By Barnabas Piper
Several years ago, an evangelical Christian leader opened a political function in prayer and closed with “in Jesus’s name.” It caused a bit of a stir. He was, after all, making an exclusive truth claim about who this prayer was to. Some people commended him for his courage and boldness. Others pilloried him for his religious bigotry.
None of this holds a candle to the boldness with which Peter and John speak and the controversy they create in Acts 4. When they are brought before the rulers, it’s not for an ecumenical service. It’s a trial because they were preaching the resurrection of Jesus. And once they get there, they don’t back down. When asked by what power or name they healed a man, they could’ve said “in the name of Jesus” and it would have been true and courageous. Instead, they call for the repentance and belief of every leader present. Peter goes so far as to point out that this is the very governing body that killed Jesus.

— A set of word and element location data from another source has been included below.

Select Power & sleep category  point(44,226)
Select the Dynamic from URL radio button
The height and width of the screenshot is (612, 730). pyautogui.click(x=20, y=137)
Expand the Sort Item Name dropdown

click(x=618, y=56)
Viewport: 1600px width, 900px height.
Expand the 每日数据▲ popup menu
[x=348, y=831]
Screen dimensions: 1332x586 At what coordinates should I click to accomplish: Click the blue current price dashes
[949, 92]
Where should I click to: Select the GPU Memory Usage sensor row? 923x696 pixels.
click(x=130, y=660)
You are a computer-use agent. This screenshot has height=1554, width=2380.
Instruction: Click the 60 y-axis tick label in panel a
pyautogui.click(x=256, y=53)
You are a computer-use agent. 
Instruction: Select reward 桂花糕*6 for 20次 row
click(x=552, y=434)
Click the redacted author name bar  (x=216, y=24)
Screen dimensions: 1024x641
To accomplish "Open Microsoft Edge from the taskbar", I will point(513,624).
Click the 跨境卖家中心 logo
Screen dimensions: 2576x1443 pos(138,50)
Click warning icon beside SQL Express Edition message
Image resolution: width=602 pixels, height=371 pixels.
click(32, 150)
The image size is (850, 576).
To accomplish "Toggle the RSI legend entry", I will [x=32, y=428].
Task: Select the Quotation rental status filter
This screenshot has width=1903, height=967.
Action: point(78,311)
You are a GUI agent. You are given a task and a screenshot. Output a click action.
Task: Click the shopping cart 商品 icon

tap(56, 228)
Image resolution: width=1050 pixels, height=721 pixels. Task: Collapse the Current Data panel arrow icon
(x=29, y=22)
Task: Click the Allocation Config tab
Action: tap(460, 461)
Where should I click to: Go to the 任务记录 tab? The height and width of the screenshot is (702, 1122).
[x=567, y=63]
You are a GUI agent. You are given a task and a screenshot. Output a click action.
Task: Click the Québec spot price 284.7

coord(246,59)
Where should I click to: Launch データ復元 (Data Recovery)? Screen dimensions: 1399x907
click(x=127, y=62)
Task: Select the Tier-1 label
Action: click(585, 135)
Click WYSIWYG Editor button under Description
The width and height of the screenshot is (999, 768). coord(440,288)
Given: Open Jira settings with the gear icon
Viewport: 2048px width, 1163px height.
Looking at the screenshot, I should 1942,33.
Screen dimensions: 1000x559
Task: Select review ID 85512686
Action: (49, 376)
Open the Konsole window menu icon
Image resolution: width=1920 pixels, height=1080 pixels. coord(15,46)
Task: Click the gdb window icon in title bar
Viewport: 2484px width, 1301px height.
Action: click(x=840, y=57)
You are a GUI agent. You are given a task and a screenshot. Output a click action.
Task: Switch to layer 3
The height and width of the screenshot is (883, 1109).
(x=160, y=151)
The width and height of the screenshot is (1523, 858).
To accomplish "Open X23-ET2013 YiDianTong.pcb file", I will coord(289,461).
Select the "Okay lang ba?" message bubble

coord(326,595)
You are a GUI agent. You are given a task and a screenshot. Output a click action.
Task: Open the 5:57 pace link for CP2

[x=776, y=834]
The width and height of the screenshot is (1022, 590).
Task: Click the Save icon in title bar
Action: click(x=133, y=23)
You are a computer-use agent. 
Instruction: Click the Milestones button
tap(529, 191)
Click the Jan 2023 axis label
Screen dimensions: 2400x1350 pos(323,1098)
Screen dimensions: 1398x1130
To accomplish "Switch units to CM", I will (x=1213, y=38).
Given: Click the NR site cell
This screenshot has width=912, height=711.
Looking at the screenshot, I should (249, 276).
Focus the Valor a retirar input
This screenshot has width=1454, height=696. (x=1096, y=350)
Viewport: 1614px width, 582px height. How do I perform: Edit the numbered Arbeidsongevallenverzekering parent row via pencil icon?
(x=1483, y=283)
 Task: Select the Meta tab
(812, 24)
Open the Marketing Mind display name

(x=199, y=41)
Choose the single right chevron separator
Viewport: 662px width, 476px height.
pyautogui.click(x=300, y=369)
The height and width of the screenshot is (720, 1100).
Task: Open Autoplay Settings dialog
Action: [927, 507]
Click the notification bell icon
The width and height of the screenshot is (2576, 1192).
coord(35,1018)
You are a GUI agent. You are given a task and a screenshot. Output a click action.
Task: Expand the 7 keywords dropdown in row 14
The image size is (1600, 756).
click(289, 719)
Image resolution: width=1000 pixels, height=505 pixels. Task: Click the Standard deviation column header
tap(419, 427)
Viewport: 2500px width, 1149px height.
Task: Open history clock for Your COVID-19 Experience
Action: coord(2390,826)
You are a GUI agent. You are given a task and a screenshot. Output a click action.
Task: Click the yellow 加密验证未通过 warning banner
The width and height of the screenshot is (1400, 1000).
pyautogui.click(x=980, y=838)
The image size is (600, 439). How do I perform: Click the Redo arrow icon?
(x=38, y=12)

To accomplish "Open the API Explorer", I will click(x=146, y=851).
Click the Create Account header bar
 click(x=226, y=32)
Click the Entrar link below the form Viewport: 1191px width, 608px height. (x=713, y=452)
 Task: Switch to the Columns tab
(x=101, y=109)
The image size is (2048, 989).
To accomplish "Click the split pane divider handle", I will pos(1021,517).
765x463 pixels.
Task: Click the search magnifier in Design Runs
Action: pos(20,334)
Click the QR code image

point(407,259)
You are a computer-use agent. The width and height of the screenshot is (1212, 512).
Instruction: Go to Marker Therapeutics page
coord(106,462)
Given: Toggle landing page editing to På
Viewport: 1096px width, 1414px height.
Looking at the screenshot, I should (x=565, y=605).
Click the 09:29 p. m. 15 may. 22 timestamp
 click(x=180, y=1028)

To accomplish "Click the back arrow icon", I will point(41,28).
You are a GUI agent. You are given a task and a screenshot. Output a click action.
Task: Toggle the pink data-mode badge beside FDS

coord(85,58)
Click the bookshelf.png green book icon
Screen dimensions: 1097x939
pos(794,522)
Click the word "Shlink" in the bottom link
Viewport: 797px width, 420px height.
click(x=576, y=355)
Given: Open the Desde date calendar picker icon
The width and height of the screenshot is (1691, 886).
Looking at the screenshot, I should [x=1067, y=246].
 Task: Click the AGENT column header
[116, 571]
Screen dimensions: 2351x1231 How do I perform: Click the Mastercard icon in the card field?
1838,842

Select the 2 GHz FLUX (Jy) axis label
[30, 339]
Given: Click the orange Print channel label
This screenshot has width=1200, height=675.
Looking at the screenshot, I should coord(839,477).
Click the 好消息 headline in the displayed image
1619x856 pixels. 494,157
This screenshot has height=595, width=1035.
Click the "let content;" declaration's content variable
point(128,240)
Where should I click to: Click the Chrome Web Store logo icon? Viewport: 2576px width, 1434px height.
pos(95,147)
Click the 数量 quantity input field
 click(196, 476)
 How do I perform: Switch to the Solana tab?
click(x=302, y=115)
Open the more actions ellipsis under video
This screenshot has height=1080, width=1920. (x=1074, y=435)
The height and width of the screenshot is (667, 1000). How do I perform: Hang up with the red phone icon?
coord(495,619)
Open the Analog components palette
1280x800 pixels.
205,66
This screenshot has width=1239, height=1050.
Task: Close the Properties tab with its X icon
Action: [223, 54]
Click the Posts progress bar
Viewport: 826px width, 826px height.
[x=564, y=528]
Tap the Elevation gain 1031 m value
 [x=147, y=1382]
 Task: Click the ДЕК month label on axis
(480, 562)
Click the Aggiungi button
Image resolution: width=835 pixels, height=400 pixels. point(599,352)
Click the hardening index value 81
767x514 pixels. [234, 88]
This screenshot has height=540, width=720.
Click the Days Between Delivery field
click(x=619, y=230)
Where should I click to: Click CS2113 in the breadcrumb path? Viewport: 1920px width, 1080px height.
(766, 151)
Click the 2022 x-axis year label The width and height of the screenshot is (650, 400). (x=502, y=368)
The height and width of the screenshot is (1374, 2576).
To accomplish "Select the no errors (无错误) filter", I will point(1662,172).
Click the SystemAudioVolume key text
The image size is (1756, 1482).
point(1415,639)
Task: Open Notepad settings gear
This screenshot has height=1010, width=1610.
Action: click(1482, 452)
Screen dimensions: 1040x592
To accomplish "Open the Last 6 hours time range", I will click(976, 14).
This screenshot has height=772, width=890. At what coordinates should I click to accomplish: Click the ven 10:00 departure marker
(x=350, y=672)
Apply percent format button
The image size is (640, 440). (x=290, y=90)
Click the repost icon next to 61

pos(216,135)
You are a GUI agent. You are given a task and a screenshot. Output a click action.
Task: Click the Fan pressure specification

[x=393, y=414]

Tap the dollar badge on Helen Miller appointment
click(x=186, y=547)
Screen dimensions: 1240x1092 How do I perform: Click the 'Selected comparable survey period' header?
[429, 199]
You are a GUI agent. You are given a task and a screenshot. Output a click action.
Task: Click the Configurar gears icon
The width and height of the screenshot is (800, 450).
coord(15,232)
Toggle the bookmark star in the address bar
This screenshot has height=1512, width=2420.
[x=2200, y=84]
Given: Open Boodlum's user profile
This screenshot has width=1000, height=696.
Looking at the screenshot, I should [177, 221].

In case that wasn’t bold enough, antagonistic enough, or clear enough, Peter concludes with “There is salvation in no one else, for there is no other name under heaven given to people by which we must be saved” (Acts 4:12). Talk about an exclusive truth claim. And he says this to a collection of religious leaders who identify themselves as sons of Abraham and Moses, the patriarchs and law-givers of Israel.
Their response is telling. They recognize nothing of the truth in Peter’s short, powerful sermon. But they do recognize its power, and that makes them nervous. They have no rebuttal except to threaten them and demand that they stop talking about Jesus. Just as striking is why they didn’t punish Peter and John, though: “because the people were all giving glory to God over what had been done” (v.21).
What was the difference between the religious leaders who heard a clear declaration of the gospel and the people who glorified God? 2 Corinthians 3 tells us: “but their minds were hardened…a veil lies over their hearts” because they were still living by the law of Moses (2Corinthians 3:14–15). They could not see the reality of salvation and life in Christ because that only happens when the Holy Spirit moves in a person’s heart—“where the Spirit of the Lord is, there is freedom.” (2Corinthians 3:17)
It was this freedom that moved Peter and John to boldly declare Christ to the religious and societal leaders. They were no longer restricted by fear, inhibition, or even inability. That’s the power of Christ in the Spirit for all who believe. We get to rethink what boldness actually means because the Spirit of God is in us. And if a couple of fishermen can declare the gospel to a ruling body, what might we be able to do in Jesus’s name?